Ian McIntosh

Skier

L’engouement de Ian McIntosh pour les pentes vertigineuses de haute montagne qu’il dévale à ski n’est un secret pour personne. « J’adore skier du sommet jusqu’au pied de la montagne. J’aime les lignes bien tracées et les virages. Choisir un versant et le descendre de haut en bas. Foncer sans s’arrêter et saisir chaque occasion pour faire un saut. Pour moi, c’est ça le ski.  »
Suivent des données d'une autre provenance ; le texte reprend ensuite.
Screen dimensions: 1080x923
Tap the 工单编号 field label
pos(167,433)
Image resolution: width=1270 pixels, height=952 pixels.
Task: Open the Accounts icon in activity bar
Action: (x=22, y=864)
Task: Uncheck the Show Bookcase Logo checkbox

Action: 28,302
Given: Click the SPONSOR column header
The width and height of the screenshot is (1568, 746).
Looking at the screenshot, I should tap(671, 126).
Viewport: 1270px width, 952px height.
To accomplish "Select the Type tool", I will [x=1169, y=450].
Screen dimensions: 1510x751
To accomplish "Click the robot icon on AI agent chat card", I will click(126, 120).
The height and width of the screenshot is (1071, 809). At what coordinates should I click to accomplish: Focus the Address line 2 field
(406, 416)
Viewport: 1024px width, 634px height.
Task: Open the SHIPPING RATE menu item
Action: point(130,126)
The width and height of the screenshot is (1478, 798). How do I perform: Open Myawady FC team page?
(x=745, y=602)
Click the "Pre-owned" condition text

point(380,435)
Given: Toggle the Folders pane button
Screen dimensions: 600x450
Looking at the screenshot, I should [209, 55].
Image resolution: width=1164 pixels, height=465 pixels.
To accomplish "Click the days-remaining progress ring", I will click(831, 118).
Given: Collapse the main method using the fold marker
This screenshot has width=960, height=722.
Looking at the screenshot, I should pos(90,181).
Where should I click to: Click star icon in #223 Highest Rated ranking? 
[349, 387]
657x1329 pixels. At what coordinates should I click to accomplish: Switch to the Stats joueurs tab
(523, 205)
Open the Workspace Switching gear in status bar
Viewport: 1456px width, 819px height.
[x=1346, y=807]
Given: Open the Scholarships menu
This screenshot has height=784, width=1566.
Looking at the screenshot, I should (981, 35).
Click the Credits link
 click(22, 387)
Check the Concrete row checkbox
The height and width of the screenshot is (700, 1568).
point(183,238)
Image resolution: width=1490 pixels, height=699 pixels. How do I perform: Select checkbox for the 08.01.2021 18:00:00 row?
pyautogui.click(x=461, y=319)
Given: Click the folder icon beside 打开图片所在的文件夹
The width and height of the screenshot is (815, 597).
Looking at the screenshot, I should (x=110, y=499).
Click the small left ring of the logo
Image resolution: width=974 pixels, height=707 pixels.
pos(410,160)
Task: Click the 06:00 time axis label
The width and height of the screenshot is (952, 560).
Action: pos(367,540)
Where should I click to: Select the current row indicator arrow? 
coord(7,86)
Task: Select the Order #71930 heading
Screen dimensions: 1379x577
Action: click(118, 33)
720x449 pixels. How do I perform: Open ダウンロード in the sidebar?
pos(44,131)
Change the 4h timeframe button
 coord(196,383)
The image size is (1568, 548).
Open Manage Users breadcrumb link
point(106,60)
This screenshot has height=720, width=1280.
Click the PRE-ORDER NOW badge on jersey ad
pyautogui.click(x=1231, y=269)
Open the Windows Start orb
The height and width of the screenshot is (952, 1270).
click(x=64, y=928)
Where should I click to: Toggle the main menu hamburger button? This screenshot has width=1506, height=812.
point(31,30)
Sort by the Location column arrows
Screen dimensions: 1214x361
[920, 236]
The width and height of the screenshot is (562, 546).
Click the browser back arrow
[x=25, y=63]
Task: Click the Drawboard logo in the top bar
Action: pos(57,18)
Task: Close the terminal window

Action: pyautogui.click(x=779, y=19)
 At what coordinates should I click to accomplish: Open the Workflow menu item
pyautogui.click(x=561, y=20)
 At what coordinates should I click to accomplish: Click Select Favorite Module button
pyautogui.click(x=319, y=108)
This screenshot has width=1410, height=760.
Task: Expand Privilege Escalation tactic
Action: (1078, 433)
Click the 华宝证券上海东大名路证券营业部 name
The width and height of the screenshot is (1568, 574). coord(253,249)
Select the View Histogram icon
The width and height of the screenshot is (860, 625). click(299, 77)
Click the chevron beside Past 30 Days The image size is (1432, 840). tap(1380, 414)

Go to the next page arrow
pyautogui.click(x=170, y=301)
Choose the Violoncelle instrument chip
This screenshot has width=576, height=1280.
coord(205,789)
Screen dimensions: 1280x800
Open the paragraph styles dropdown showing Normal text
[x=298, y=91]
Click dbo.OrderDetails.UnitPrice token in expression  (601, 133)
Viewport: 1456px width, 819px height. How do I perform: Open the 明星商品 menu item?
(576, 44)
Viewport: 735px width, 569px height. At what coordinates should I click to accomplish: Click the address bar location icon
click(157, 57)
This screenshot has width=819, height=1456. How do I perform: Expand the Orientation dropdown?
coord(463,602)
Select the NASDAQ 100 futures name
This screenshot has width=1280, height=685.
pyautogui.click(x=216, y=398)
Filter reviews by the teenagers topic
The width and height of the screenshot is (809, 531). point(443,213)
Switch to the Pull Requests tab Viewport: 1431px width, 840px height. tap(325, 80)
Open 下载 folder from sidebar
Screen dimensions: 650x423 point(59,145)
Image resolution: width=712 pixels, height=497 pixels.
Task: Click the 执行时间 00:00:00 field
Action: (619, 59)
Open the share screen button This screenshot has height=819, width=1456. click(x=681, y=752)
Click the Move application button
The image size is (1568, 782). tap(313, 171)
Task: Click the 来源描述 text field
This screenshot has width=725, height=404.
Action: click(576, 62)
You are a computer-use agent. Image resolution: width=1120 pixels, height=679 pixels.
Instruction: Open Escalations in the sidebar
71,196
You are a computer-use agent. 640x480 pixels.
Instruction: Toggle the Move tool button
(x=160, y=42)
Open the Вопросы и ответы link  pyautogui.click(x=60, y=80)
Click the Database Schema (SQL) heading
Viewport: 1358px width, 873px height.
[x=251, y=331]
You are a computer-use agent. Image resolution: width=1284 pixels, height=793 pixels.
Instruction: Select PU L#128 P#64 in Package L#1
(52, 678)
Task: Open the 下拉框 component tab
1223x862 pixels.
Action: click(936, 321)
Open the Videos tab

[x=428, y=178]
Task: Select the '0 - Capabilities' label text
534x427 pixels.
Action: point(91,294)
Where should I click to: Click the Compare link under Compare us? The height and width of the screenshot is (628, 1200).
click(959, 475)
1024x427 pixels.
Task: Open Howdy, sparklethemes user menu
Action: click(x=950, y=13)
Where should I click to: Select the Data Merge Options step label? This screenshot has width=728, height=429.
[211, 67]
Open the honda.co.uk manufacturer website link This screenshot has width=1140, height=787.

Ce jeune homme de 24 ans skie depuis l’âge de deux ans. Il savait à peine marcher que déjà sa mère l’emmène skier. Il passe sa jeunesse dans un village tout près de Banff, en Alberta, la mecque des sports d’hiver au Canada où le ski lui vient tout naturellement. À la fin de son adolescence, alors que la plupart des jeunes de son âge oscillent entre une ambition démesurée et un manque de confiance en soi, McIntosh sait exactement ce qu’il veut faire. « J’ai abandonné l’école et je suis parti vers la station de ski la plus extraordinaire et la plus proche que j’ai trouvée », a-t-il déclaré en entrevue à Whistler, en Colombie-Britannique, où il vit avec plusieurs confrères. Après cette première saison à Whistler, il déploie ses ailes. « Je suis parti à l’étranger. J’ai fait la Nouvelle-Zélande puis, voyageant d’un pays à l’autre, constamment à la recherche de l’hiver, cette façon de vivre est devenue le centre de ma vie.  » Du haut de ses 6 pi 2 po et avec ses 185 livres, McIntosh domine la plupart des autres skieurs de son âge et sa puissance physique transparaît dans chacun de ses virages. « Je suis plutôt costaud pour ce sport, alors j’aime le pratiquer en y mettant de la puissance », précise-t-il. « J’utilise ma force à mon avantage.  »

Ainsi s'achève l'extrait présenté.